Es sei „nicht ideal“, dass die WHO teilweise stark von Spenden abhängig sei, sagt der Völkerrechtler und Gesundheitsexperte Pedro Villarreal zur „Presse“: „Daher gibt es auch Versuche der Mitgliedstaaten, die Finanzierung der Organisation durch höhere Beiträge der Staaten sicherzustellen.“Die inhaltliche Kritik am Vertrag kann er aber nicht nachvollziehen. Villarreal forscht an der deutschen Stiftung Wissenschaft und Politik, vor allem auch zur WHO, für die er als externer Berater tätig gewesen ist.
Mit dem Vertrag wollen die WHO und ihre Mitgliedstaaten Lehren aus der Pandemie ziehen, sagt er: „Eine bessere Koordinierung in einigen Bereichen ist das Ziel.“Denn hier habe es Probleme gegeben. Staaten sollen die WHO künftig schneller über übertragbare Krankheiten informieren.
Wenn sie in einem Staat auftreten, sollen die Daten besser ausgetauscht werden. Auch stehe im Raum, „knappe medizinische Güter auf globaler Ebene gerechter zu verteilen“.

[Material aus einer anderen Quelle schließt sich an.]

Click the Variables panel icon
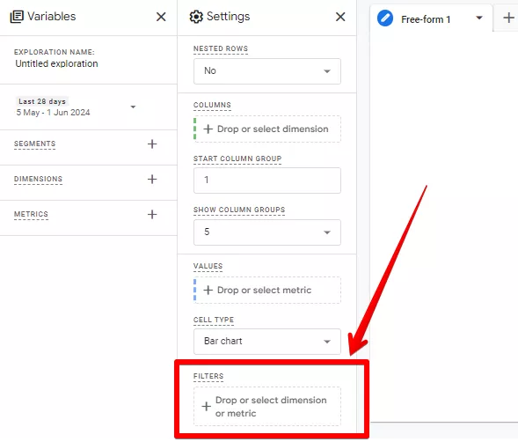Image resolution: width=518 pixels, height=442 pixels. click(17, 17)
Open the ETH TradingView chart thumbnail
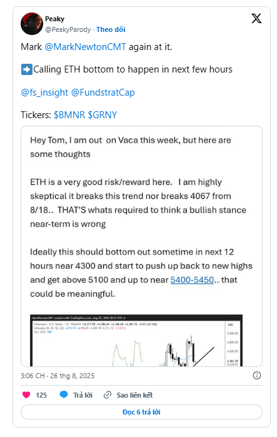Viewport: 277px width, 437px height. pyautogui.click(x=136, y=340)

Überlegt werde, ob „ein Prozentsatz der medizinischen Güter, die etwa von der WHO angeschafft oder ihr gespendet wurden, nach einem Schlüssel an die Länder verteilt wird“, so Villarreal. „Dadurch könnte sichergestellt werden, dass die ärmeren Länder zumindest ihr medizinisches Personal und Risikogruppen schützen könnten.“
Verfassungsänderung nötig
Anhaltspunkte, dass die WHO durch den Vertrag allmächtig wird, sieht Villarreal nicht: „Sie kann auch künftig Entscheidungen der Nationalstaaten nicht überschreiben.“So werde es der WHO nicht, wie in sozialen Medien behauptet wird, möglich sein, weltweit Lockdowns zu verhängen und Menschen in Quarantäne einzusperren.

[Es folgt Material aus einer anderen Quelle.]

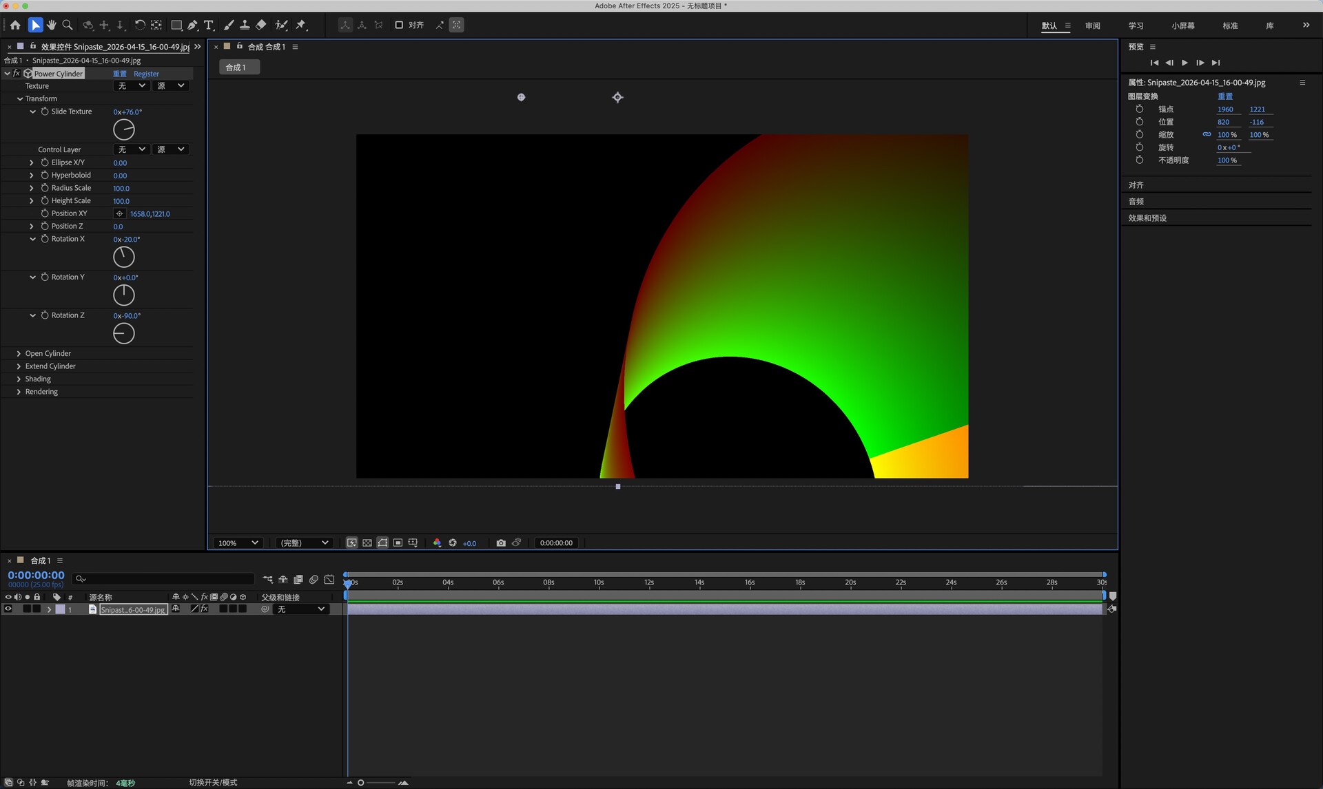The height and width of the screenshot is (789, 1323).
Task: Select the Hand tool
Action: 52,25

Sollten sich solche Passagen im Vertrag finden, würde das in die Grundrechte in Österreich eingreifen und verfassungsändernd sein, sagt Völkerrechtler Walter Obwexer. Solche Verträge dürfe Österreich nicht abschließen. Geschähe das dennoch, würde der Verfassungsgerichtshof das für verfassungswidrig erklären. Möglich wäre theoretisch, dass das Bundes-Verfassungsgesetz an einen solchen Vertrag angepasst würde, so Obwexer. Mit Zweidrittelmehrheit müsste in der Verfassung festgelegt werden, dass die WHO etwa Lockdowns in Österreich verhängen könne. Ein höchst unwahrscheinliches Szenario. Auch Obwexer hält die Kritik an dem Vertrag daher für verfehlt.
Inwieweit der Pandemievertrag überhaupt rechtlich bindend wird, ist noch offen. Jedenfalls nicht vorgesehen sei, dass die WHO gegen die Mitgliedstaaten Sanktionen verhängen könne, sagt Villarreal. Halten sich die Staaten an etwaige Vorgaben nicht, wird das praktisch also nicht sanktioniert werden können. Denkbar wäre allenfalls, dass Staaten ihre Streitigkeiten rund um den Pandemievertrag über ein internationales richterliches Verfahren beilegen. Das sei aber nichts Neues und schon bisher bei anderen Verträgen möglich, so Villarreal.
So bald wird der FPÖ-Protest aber nicht abebben. An sich sollen die Verhandlungen zum Pandemievertrag im Mai 2024 abgeschlossen werden, es könnte aber auch noch länger dauern. Der Abschluss könnte mitten in den Sommer und Frühherbst fallen – die heiße Phase des Nationalratswahlkampfs.